The case of “desert” tourism in Merzouga, southeast Morocco
My Session Status
My intervention focuses on data collected during a 17-month anthropological field research project (March to May 2018, then March 2022 to May 2023) in the village of Merzouga, located in the Sahara of southeastern Morocco, that mainly lives from tourism. The village’s inhabitants are mostly nomads from the Ait Khebbach tribal group, who settled near Erg Chebbi because of oasis agriculture from the 1950s onwards. Since the 1980s, the dunes (measuring 24 x 8 km) have been attracting increasing numbers of Western and, since the 2000s, national tourists. As a result, local residents are increasingly developing tourist activities. The arrival of tourists has triggered a process of enhancement of the environment (the desert landscape), the intangible and tangible heritage (Amazigh and nomadic), and led to an improvement in the quality of life of the inhabitants (economic development, access to school education, access to medical services).
Since 2016, an explosion in what could be described as “mass” tourism has left its mark: the area around Erg Chebbi, and especially Merzouga, is marked by bivouacs (around 150) and hotels (around 100). An emergence of “luxury” structures with swimming pools, air-conditioning and heating is attracting a more affluent clientele, bringing the number of monthly tourists to almost 12,000 in a region with a population of 7,000. Nevertheless, my fieldwork, which consisted of a one-year stay with a family owning an agency, a hotel, and a bivouac in Merzouga, and five months of interviews and visits with other families in the village, revealed that tourism is still organized by the locals.

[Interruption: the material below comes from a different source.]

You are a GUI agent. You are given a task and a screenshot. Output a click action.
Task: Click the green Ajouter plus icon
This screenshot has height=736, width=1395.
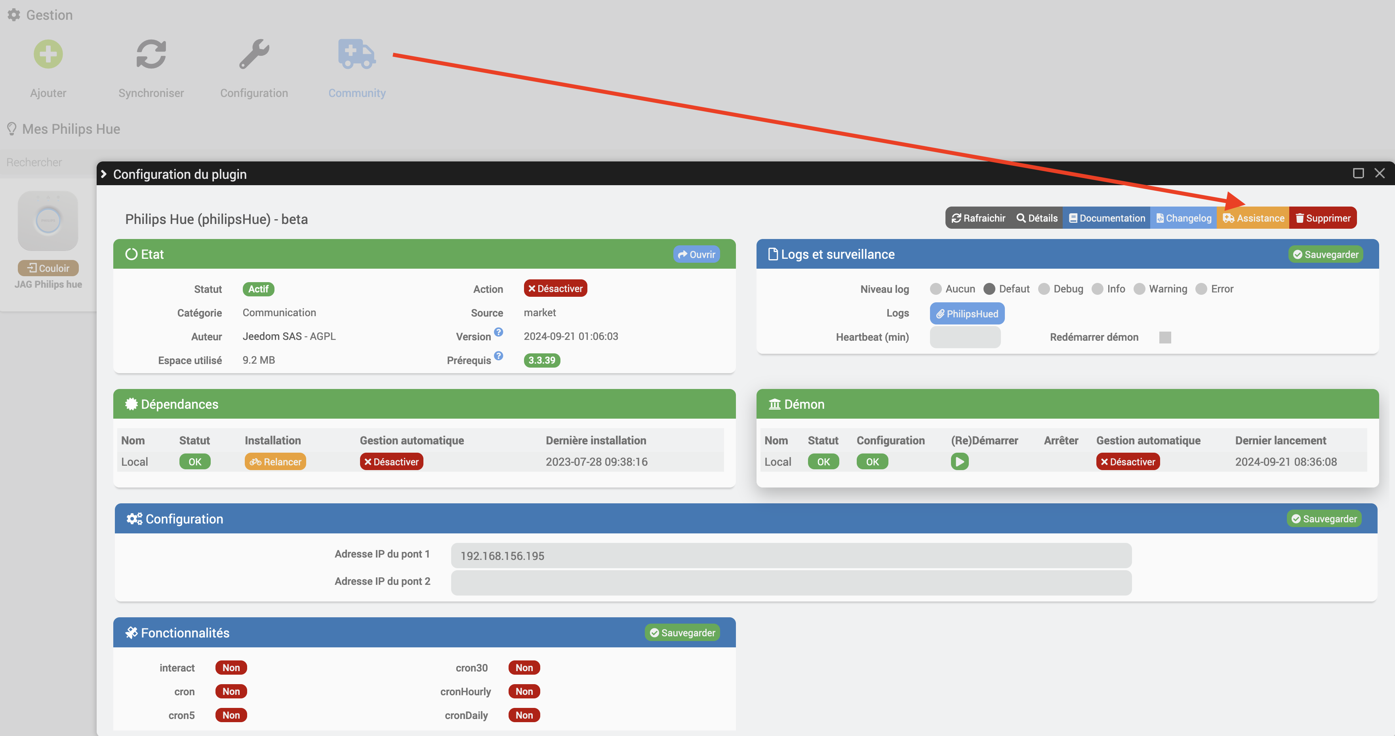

My intervention thus falls within the scope of the “issues and effects of the rediscovery by tourism of certain territories hitherto largely untouched by tourism”: rural areas, fringe areas, urban districts, as it questions the forms of change and continuity that nomads negotiate through their involvement in tourism, in its current form.
The wealth of data facilitates an analysis that takes into account the points of negotiation between local actors. I focus here on the implications of tourism development in Merzouga for local people in relation to their family organization. As former nomads accustomed to organizing themselves in tribal structures and far removed from state influences, families are organized in roles of status, age, and gender, which are negotiated within the new tourism businesses. I thus examine how changes to a mobile way of life make it easier for nomads to adapt to new circumstances.